**EXERCISE OBJECTIVE:** Each line from the one containing "Click the upgrade item icon showing 10" to the end of the data must be copied exactly, the first and last included; no other lines and no pictures belong in the copy.

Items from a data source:

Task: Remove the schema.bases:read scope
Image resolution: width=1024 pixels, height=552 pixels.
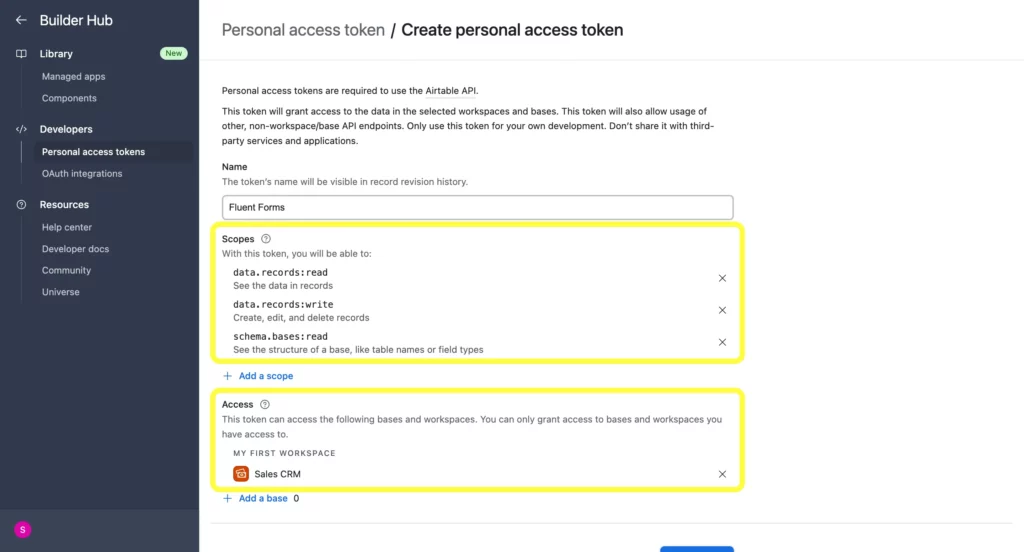Action: pyautogui.click(x=722, y=342)
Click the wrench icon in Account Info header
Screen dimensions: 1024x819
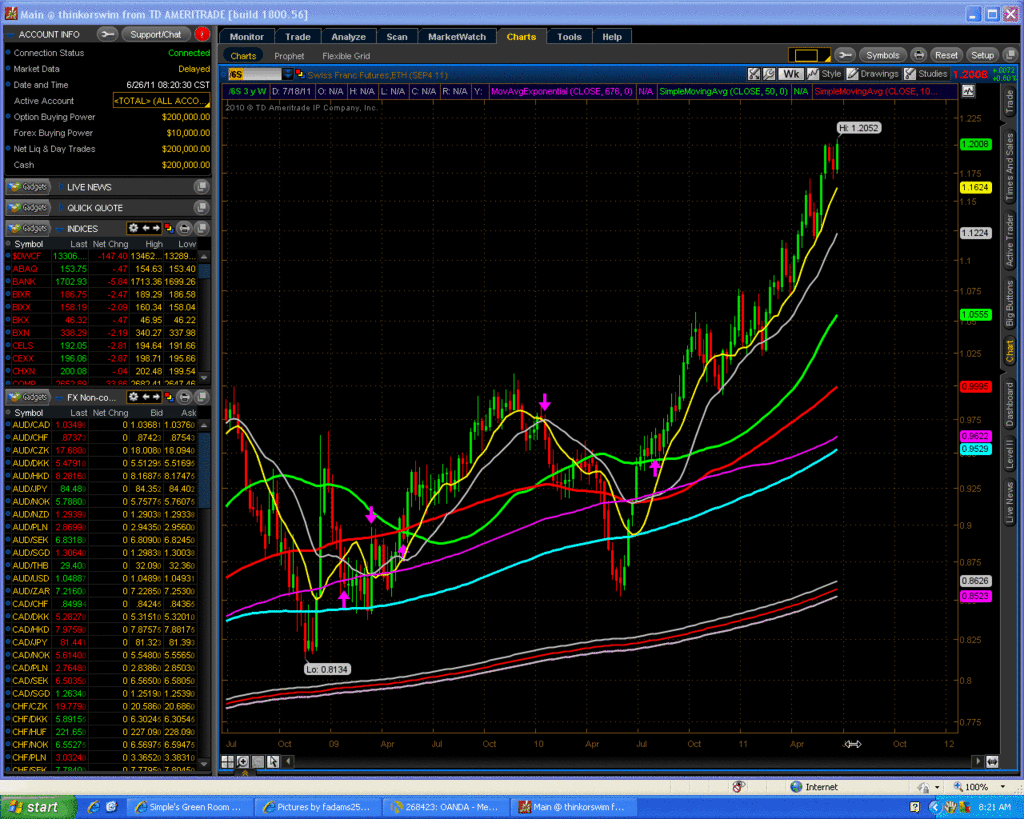108,34
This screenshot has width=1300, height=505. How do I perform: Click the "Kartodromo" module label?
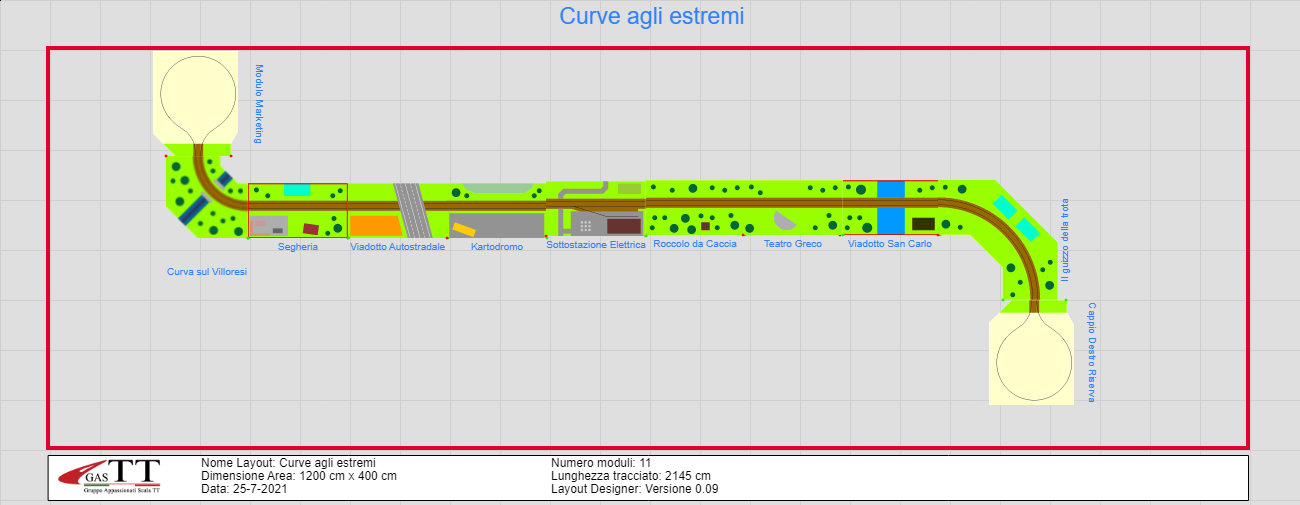(x=497, y=247)
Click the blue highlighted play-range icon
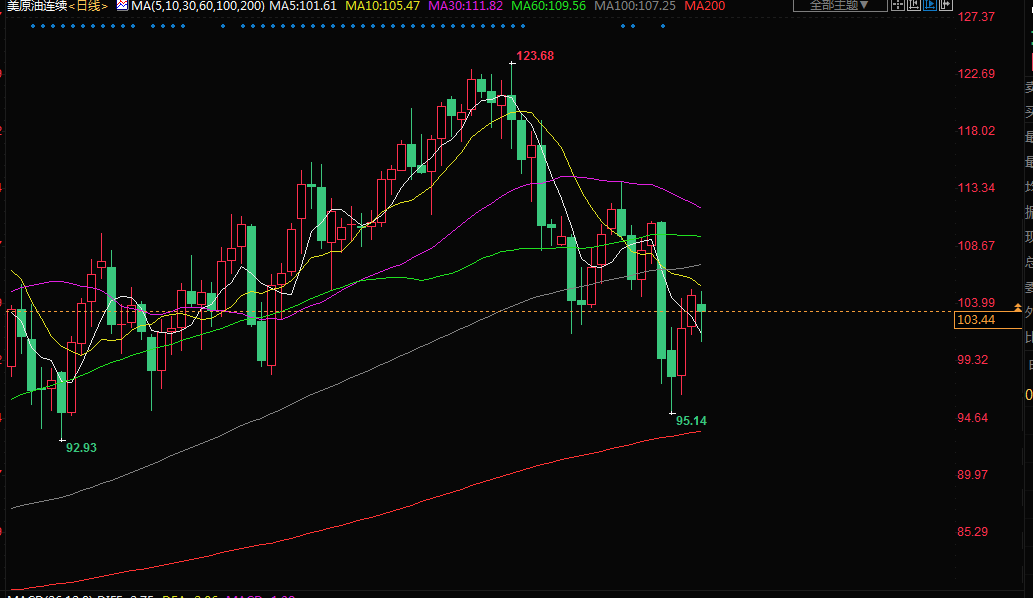 tap(930, 5)
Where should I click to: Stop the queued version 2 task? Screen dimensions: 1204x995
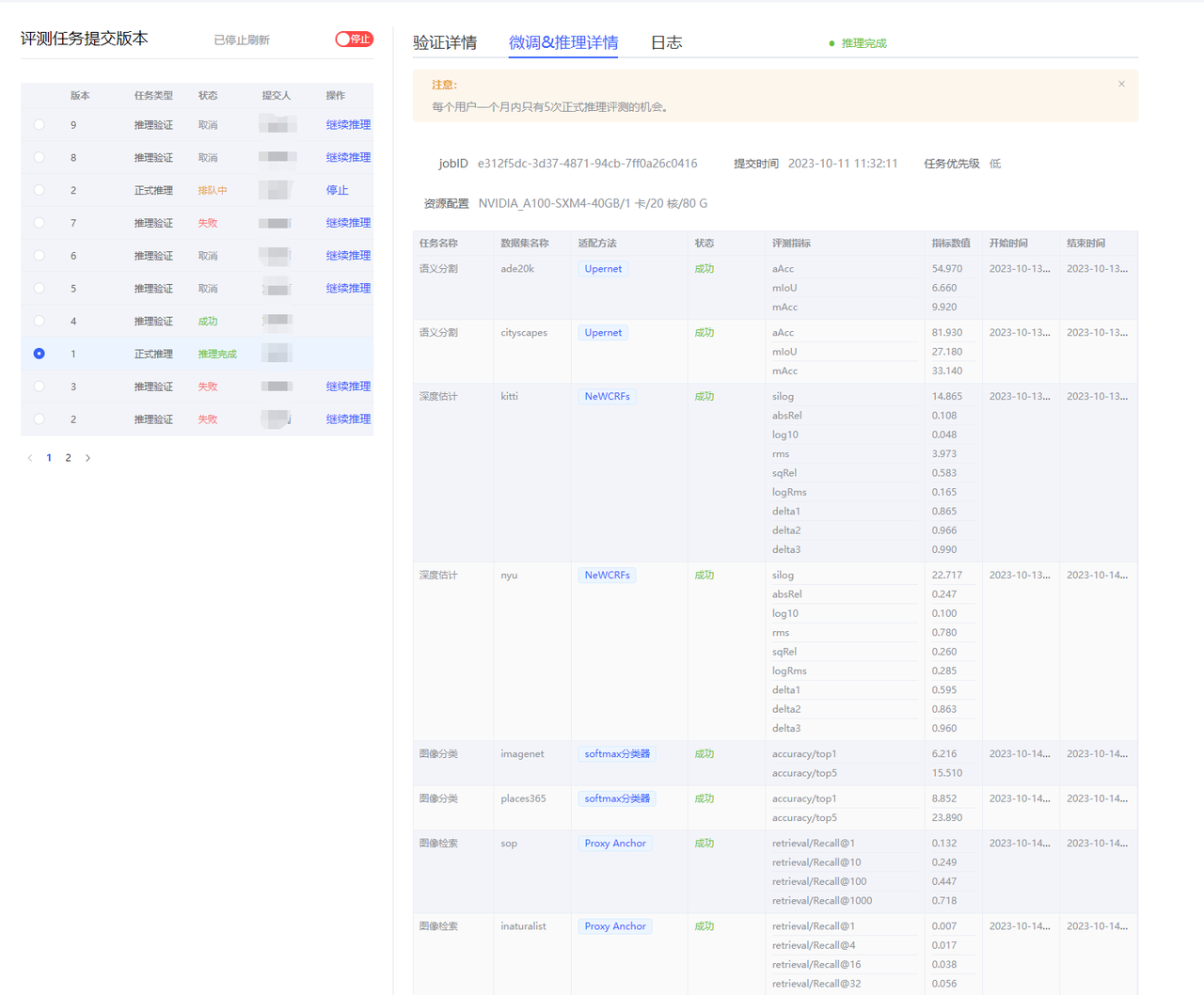(x=337, y=190)
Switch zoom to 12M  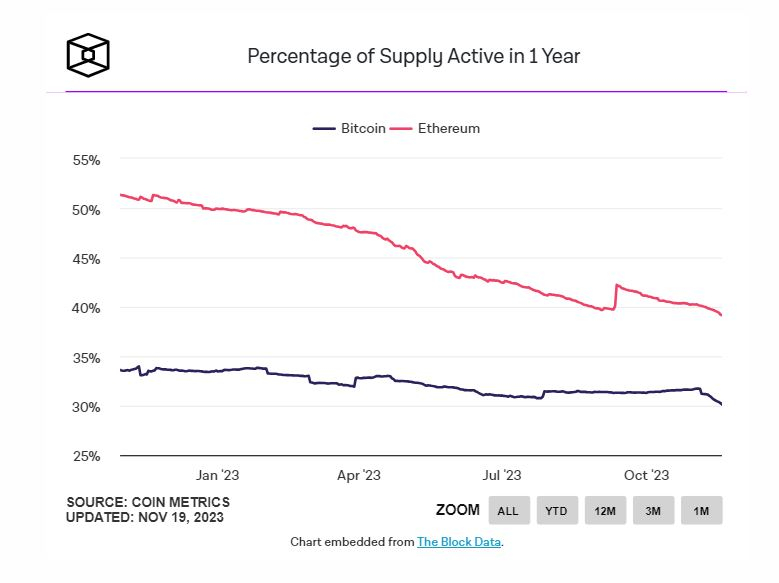pyautogui.click(x=605, y=510)
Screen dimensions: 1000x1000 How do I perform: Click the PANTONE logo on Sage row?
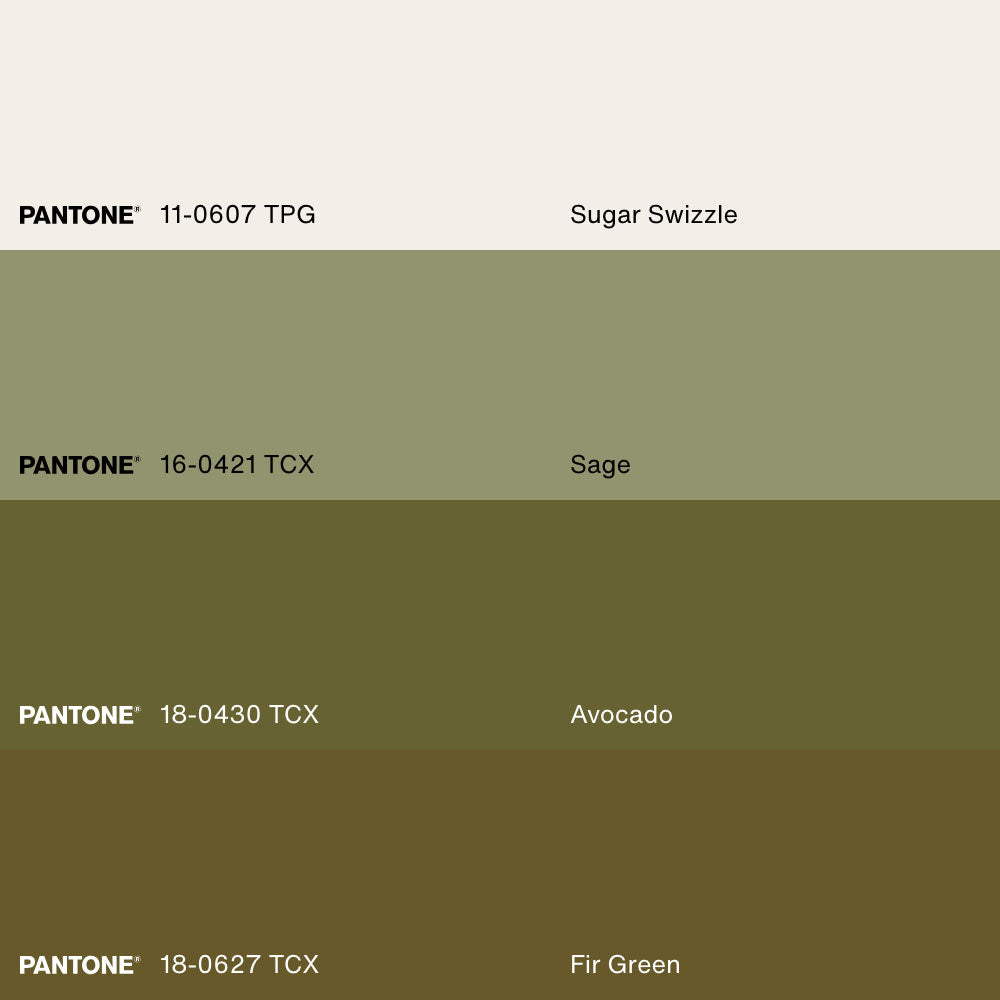[x=76, y=465]
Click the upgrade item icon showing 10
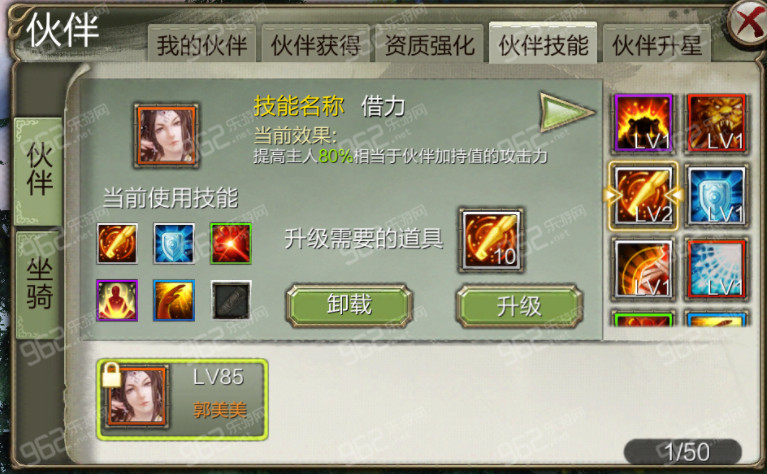Image resolution: width=767 pixels, height=474 pixels. click(x=491, y=240)
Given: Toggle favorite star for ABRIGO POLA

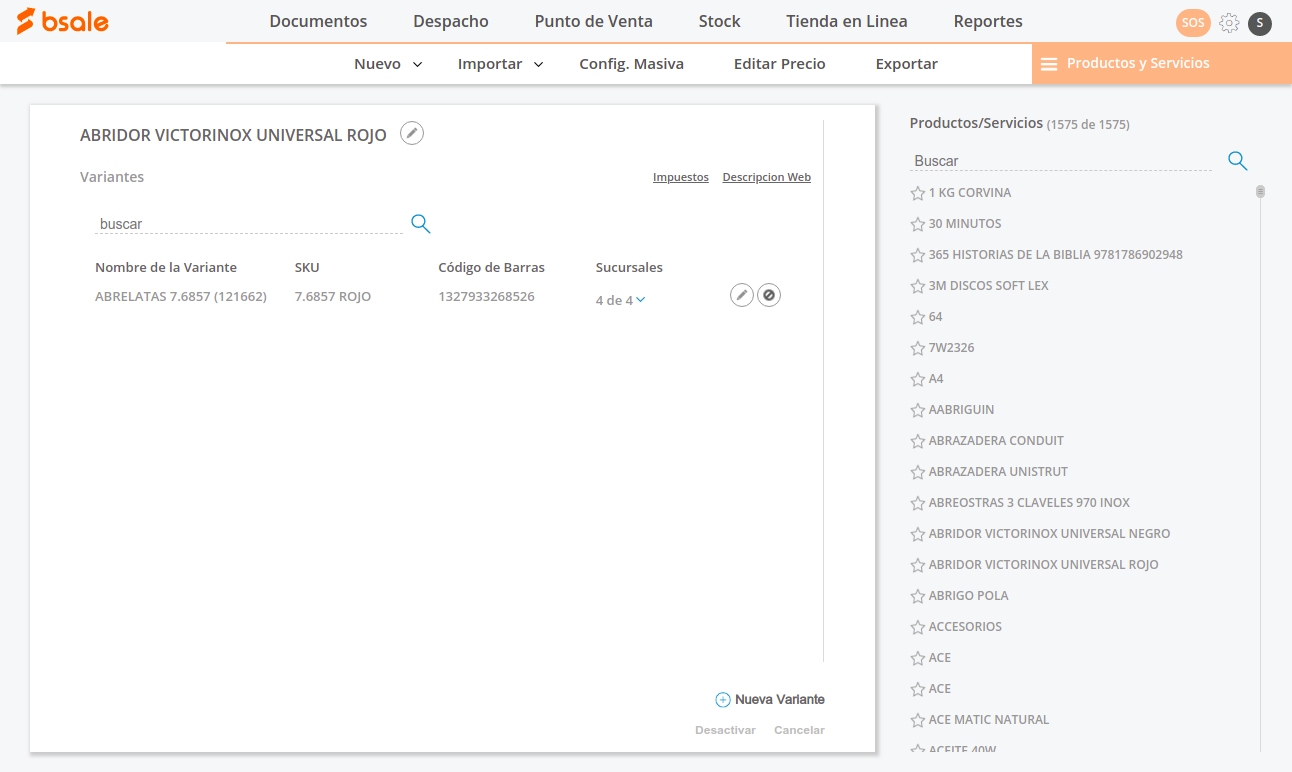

**ANSWER SPACE:**
Click the upgrade item icon showing 10
Image resolution: width=767 pixels, height=474 pixels. click(x=491, y=240)
Given: Toggle favorite star for ABRIGO POLA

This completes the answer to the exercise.